Food delivery app with 50M+ orders per month, 50M+ total users, over 200K courier accounts and 89% of users share location

The Challenges

A leading food delivery company in globally was facing three main challenges relating to courier behavior:

  • GPS spoofing

  • Social engineering

  • New account fraud

The app noticed that a growing number of couriers were using GPS spoofing applications. By generating fake GPS data, the couriers were able to defraud the platform by charging for orders they didn’t deliver, reporting longer rides, and accepting orders from busy neighborhoods, even if they were not nearby.

Additionally, the fraud team began receiving reports of bad actors impersonating delivery drivers to defraud customers. These fake couriers were executing a social engineering scam that involved using an external mobile POS machine to steal large sums of money from unsuspecting users. They would claim that the original transaction didn’t go through and that they needed to swipe the customer’s card again upon delivery.

To deal with this problem, the app had been blocking the accounts associated with the occurring fraud, rather than the devices that the fraud was being committed with. This allowed the fraudsters to continue the scam with the same device by creating a new account or renting one from another courier. To solve this problem the app needed a way to re-recognize the devices used by bad acting couriers to prevent them from creating new accounts. 

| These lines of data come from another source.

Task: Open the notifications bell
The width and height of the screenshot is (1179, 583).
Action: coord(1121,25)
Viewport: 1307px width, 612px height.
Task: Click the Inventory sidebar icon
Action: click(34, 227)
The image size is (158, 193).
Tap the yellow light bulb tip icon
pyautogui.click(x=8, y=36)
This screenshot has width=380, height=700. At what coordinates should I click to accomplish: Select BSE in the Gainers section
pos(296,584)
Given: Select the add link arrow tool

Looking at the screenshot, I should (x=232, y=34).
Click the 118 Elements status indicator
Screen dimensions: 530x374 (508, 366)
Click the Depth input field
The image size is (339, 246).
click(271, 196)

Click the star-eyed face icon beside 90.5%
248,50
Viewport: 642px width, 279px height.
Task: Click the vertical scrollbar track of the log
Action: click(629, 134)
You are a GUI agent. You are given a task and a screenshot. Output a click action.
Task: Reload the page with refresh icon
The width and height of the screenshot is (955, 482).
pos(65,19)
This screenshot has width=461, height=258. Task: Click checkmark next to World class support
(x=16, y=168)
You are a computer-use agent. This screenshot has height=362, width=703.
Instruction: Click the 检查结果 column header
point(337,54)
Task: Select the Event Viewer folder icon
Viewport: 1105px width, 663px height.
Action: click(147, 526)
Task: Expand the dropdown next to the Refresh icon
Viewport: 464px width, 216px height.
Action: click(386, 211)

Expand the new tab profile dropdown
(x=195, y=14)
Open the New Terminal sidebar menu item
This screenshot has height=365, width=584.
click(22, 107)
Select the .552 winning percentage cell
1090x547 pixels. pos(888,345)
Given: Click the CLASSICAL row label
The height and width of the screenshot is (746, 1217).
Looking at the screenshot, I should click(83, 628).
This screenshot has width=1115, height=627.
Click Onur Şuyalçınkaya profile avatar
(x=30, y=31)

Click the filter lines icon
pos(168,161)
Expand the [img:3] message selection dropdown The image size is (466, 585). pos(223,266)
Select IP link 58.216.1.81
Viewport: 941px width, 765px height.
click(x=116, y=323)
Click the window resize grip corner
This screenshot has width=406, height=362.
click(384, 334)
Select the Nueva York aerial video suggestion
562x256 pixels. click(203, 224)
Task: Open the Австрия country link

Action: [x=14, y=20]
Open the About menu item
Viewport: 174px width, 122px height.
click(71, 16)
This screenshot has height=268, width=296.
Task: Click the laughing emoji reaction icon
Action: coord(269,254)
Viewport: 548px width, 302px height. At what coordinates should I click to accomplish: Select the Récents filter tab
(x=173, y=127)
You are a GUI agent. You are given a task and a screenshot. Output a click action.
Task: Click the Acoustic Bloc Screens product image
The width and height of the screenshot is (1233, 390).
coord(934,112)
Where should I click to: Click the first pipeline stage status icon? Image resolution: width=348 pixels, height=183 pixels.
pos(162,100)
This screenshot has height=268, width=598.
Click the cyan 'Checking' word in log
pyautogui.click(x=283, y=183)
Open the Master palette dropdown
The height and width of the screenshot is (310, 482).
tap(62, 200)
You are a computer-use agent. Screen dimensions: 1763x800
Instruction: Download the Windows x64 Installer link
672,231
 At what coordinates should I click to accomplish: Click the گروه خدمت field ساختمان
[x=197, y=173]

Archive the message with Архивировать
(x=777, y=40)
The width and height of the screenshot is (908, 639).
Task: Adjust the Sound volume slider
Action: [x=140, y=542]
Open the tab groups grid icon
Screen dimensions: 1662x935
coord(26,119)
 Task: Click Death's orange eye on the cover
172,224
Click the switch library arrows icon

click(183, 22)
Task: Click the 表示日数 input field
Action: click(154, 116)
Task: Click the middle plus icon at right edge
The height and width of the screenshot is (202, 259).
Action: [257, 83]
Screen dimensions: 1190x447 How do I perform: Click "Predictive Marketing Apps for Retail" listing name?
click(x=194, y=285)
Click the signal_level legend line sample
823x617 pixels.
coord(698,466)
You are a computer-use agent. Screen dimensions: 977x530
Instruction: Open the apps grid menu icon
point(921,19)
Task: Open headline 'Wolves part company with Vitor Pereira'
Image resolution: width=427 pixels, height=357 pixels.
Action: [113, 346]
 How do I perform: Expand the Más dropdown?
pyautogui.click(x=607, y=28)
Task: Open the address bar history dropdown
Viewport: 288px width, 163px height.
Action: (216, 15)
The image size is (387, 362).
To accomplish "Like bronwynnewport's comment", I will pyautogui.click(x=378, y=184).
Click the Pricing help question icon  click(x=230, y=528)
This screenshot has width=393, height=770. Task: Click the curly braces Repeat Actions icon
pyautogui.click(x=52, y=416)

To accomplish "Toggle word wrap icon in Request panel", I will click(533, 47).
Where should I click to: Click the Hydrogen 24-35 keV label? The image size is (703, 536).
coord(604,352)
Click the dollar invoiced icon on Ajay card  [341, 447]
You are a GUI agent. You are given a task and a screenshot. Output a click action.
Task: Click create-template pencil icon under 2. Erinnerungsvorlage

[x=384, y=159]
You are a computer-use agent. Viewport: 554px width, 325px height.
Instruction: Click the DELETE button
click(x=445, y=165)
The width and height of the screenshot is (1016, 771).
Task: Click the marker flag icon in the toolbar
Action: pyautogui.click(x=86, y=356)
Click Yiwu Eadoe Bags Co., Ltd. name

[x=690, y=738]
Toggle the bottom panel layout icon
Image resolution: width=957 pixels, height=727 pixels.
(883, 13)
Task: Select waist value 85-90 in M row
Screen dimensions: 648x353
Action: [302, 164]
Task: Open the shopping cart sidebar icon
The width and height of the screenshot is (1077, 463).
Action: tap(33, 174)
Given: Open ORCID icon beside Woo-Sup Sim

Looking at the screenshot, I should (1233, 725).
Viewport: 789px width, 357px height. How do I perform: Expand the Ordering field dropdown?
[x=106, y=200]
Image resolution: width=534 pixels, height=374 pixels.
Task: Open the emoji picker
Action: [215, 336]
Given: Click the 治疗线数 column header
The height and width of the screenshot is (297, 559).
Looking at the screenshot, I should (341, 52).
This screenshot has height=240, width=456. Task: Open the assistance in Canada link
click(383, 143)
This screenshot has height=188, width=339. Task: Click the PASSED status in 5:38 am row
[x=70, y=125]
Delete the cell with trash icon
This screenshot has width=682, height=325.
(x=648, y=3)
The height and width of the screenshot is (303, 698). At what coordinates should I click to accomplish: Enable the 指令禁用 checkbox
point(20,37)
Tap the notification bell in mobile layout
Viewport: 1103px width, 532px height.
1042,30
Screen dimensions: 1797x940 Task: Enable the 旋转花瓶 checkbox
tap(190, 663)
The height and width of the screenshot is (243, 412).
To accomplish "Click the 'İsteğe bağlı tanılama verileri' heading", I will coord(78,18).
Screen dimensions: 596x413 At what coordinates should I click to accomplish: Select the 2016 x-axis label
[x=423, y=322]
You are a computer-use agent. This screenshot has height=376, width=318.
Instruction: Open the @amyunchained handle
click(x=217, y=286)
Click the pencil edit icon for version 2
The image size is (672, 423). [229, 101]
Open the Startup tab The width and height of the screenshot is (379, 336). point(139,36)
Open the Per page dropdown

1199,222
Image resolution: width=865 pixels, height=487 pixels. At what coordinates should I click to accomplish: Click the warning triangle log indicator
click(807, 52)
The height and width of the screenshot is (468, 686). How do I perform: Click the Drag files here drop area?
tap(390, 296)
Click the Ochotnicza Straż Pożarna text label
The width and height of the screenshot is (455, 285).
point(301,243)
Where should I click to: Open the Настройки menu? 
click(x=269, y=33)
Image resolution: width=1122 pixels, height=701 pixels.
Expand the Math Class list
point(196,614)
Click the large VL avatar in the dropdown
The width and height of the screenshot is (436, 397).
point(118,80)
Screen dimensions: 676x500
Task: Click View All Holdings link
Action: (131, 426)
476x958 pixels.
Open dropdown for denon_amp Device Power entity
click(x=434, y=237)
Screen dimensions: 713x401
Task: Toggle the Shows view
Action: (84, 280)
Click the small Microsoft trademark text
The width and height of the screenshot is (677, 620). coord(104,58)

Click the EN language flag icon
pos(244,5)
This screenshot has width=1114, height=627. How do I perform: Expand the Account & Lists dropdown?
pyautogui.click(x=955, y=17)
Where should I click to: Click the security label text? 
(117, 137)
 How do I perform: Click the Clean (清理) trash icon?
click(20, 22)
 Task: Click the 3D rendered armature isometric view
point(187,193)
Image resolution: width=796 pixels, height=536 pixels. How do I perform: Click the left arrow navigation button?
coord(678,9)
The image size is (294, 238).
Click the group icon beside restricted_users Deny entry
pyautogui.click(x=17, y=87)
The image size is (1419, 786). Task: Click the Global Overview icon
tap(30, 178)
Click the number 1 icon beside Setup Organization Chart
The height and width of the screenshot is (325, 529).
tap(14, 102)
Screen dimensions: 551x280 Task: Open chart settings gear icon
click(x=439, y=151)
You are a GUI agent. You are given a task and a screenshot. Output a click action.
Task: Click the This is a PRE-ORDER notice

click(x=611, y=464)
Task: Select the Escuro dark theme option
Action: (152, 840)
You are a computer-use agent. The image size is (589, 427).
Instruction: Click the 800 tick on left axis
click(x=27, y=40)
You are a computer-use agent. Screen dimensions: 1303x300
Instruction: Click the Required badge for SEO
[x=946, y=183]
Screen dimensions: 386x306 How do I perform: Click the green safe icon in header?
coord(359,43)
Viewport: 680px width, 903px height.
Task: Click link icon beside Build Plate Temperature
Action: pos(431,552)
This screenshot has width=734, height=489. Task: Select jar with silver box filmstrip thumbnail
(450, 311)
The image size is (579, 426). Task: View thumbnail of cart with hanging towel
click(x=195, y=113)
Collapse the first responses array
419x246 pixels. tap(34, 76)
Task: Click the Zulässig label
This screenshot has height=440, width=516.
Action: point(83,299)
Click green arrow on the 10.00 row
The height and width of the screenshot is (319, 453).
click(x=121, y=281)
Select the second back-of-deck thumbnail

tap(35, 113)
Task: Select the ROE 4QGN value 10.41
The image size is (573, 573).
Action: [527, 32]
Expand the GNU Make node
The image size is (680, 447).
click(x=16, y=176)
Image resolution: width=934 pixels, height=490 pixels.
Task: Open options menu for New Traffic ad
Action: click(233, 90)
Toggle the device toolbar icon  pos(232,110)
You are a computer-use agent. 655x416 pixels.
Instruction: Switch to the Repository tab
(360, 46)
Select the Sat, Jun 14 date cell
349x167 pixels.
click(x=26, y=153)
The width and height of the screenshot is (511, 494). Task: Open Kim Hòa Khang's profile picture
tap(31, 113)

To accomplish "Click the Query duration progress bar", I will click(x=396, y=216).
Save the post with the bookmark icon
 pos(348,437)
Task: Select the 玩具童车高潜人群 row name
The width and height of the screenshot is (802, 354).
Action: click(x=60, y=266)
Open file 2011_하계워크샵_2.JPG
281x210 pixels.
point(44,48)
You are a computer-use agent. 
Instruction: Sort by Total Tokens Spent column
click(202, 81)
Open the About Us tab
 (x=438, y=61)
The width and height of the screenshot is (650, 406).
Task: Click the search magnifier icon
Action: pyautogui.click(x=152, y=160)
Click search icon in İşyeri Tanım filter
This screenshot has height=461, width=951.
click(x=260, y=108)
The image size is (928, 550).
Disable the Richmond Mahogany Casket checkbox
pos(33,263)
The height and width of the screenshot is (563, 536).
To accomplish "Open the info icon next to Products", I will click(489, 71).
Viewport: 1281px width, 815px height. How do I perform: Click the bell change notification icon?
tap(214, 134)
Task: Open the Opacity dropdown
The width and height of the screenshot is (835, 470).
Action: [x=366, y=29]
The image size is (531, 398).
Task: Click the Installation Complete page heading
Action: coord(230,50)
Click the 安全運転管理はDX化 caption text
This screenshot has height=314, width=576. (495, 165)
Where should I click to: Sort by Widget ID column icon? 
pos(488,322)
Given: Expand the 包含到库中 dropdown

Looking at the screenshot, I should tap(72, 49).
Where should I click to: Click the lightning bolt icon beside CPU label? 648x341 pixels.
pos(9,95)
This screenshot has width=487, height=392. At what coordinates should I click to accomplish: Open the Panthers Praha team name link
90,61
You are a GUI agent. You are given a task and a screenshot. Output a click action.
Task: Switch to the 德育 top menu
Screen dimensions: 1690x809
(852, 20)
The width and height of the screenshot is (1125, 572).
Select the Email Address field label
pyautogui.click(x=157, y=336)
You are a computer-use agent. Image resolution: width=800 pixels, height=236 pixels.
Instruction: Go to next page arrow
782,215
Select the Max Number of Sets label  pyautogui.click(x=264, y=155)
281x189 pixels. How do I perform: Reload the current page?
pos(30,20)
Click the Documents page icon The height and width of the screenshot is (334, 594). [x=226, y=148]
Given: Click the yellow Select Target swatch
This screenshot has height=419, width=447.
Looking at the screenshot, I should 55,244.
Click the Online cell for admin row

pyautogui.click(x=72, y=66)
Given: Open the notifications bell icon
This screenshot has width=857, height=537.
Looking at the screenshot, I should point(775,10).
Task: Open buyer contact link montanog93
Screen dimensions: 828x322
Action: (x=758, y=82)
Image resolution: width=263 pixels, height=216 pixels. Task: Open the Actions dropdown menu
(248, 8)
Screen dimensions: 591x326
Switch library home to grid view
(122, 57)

Before partnering with Incognia, the food delivery app tried to address this fraud problem by creating its own device fingerprinting solution. Using rules, the company attempted to identify behavioral anomalies by flagging abnormally expensive rides and then analyzing the GPS coordinates to determine the feasibility of each delivery. Unfortunately, GPS coordinates were not precise enough to generate conclusive results. The team wanted a proactive solution that could deliver a real-time signal that could detect fraud before it occurred.

The Solution

To solve these challenges, the delivery app needed to implement a solution that could 1) detect GPS spoofing and 2) flag high risk couriers based on location, account and device information to stop repeat offenders. The company chose to leverage two features of Incognia’s location identity solution at different moments of the user journey. It decided to call the Incognia API at login, to check the device against the Incognia watchlist and re-recognize courier devices, and just before a courier accepts a delivery in order to detect GPS spoofing.

After integrating the Incognia SDK and risk scoring APIs, Incognia analyzed one month of location data from 1.3M couriers. Incognia determined that approximately 3% of couriers accessed at least two accounts and ~1% of all couriers were spoofing their location. After implementing Incognia, the delivery app saw a significant reduction in gps spoofing and chargebacks associated with mPOS fraud. Incognia’s location accuracy and device fingerprint ensured that bad actors were identified and the false positive rate remained low, preventing fraud before it happened.

Fraud prevention improvement during the Proof-of-Value

During the one month testing phase, Incognia reduced fraudulent activity by 53%. Today, after the full Incognia implementation in March 2022, and several months of production results, Incognia has delivered a 97.5% reduction in social engineering scams, like mPOS fraud, a 90% reduction in ATO fraud, and an 84% reduction in fraud losses.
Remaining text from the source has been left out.